Task to carry out: Arrange the lines of the entries below, starting at the line containing "Open Billing Settings" and ending at the line containing "[x=228, y=140]", as a Markdown table with a Row column numbering each line and a Line column holding its text, leaving out blank lines.

* Start Provided data *

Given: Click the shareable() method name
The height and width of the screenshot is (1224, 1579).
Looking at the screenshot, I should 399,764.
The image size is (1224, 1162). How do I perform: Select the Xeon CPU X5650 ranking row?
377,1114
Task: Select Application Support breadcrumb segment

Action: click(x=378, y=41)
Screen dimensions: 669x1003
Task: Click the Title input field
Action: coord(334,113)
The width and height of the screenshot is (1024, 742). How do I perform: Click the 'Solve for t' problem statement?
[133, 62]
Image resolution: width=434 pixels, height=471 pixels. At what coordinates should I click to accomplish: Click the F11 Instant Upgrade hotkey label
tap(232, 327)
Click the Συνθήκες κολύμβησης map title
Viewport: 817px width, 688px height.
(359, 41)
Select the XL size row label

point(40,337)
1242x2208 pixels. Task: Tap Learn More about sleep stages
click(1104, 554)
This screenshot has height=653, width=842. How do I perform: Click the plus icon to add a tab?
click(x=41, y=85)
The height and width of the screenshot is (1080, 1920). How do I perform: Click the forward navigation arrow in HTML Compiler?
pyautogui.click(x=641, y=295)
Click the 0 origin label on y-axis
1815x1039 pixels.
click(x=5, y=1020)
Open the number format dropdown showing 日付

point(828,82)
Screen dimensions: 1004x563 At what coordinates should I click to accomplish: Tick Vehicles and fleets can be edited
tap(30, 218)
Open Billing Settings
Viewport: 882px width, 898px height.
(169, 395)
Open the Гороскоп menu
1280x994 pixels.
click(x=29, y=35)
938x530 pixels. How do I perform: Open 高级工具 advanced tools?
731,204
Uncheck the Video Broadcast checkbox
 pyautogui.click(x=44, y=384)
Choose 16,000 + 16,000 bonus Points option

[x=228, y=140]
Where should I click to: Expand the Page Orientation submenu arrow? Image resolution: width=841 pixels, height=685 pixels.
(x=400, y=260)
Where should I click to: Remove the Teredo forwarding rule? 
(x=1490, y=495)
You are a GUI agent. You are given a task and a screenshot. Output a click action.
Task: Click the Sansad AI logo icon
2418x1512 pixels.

* End Provided data *

Reply to the exercise:
| Row | Line |
|---|---|
| 1 | Open Billing Settings |
| 2 | Viewport: 882px width, 898px height. |
| 3 | (169, 395) |
| 4 | Open the Гороскоп menu |
| 5 | 1280x994 pixels. |
| 6 | click(x=29, y=35) |
| 7 | 938x530 pixels. How do I perform: Open 高级工具 advanced tools? |
| 8 | 731,204 |
| 9 | Uncheck the Video Broadcast checkbox |
| 10 |  pyautogui.click(x=44, y=384) |
| 11 | Choose 16,000 + 16,000 bonus Points option |
| 12 | [x=228, y=140] |